癫痫动物模型的建立及多药耐药基因产物P-糖蛋白的表达

The establishment of animal model of focal epilepsy and P-glycoprotein expression of mdrl

目的 建立局限性癫痫动物模型,探讨多药耐药基因产物P-糖蛋白的表达规律以及癫痫耐药机制。方法 42只Wistar大鼠随机分为对照组,海人酸致痫组,苯妥英钠(phenytoin sodium,PHT)+苯巴比妥(phenobarbital,PB)和加巴喷丁(gabapentin)抗癫痫药物干预组。致痫组大鼠于右侧海马区注射海人酸,于给药后第6h、24h、3d、5d和7d处死;干预组大鼠在注射海人酸前30min,分别行加巴喷丁(20mg/kg)或PHT(3～90mg/kg)+PB(30mg/kg)腹腔注射,然后注射海人酸,给药后第6h、3d、5d和7d处死。所有动物均采用免疫组织化学法检测多药耐药基因-1的表达产物P-糖蛋白。结果 对照组大鼠无癫痫发作。致痫组大鼠均出现癫痫发作,经抗癫痫药物干预的大鼠,癫痫发作的开始时间延迟、持续时间缩短(P<0.01)。不同剂量PHT组大鼠癫痫发作开始和持续时间有所不同,组间比较差异有显著性意义(P<0.01);随PHT剂量的增加,P-糖蛋白表达增高。干预组阳性细胞数高于致病组(P<0.01)。注射海人酸后6h,出现P-精蛋白强烈表达,3～5d后减弱,7d后完全消失;但干预组大鼠,在给药后第3d仍强烈表达,并逐渐增强,直至第7d仍无减弱趋势。结论 (1)一侧海马区注射海人酸,可成功地建立癫痫模型;(2)抗癫痫药物可使多药耐药基因-1的表达产物P-糖蛋白表达增强。

Objective To establisht the animal model of focal epilepsy, and study the patterns of P-glycoprotein (PGP) expression of multidrug resistant gene (mdr 1) and the drug resistant mechanism in epilepsy. Methods Forty-two healthy male Wistar rats were divided into control group (Group Ⅰ ), kainic acid (KA) epileptogenesis group (Group Ⅱ) and interference group (Group Ⅲ).
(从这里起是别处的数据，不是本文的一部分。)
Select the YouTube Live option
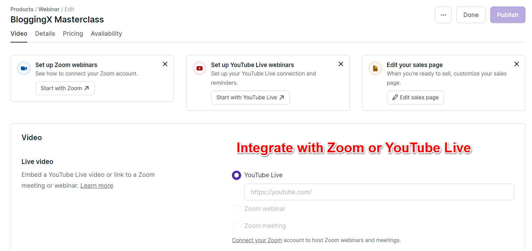The height and width of the screenshot is (251, 532). (x=236, y=175)
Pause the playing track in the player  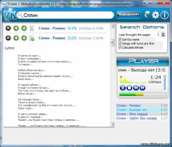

In Group Ⅰ (n=3), 1 μl NS (instead of KA) was injected into the right hippocampus. In Group Ⅱ (n=15), 1 μl KA was injected into each rat's right hippocampus and sacrificed at 6 h, 24 h, 3d, 5 d and 7 d after injection. In Group Ⅲ (n=24) gabapentin (20 mg/kg) or phenytoin sodium (PHT, 30-90 mg/kg) + phenobarbital (PB, 30 mg/kg) were injected intraperi-toneally respectively, and 30 minutes later KA was injected into right hippocampus then sacrificed at 6 h, 3 d, 5 d and 7 d. PGP expression of mdrl was examined by immunohistochemistry in the left hippocampus of different groups of rats. Results All the rats had seizures after KA was injected (10±1.5) min. The epilepsy was not found in control group. In Group Ⅲ, the initial seizure time was delayed, duration was shorten compared with Group I (P<0.01). In different dosages of PHT, 60 mg/kg, 70 mg/kg compared with 30 mg/kg, the initial time and the duration time had significant difference (P<0.01). The PGP expressed rate would increase along as well as the raising of PHT dosage. The number of immunohistochemistry reactive positive cells in immunohistochemistry between Group Ⅲ and group Ⅱwere with significant difference (P<0.01). The PGP was strongly expressed in rats after injection of KA in 6 h, attenuated in 3-5 d and completely disappeared in 7 d. But in the Group Ⅲ, PGP was still strongly expressed in 3 d, until 7 days it was more intensely expressed without any reducing tendency. Conclusion 1) The animal model of focal epilepsy could be established successefully by injecting of KA into the hippocampus of Wistar rat. 2) The PGP expression of mdr 1 can be increased by anti-epilepsy drugs, and it is enhanced by increasing drug dosage.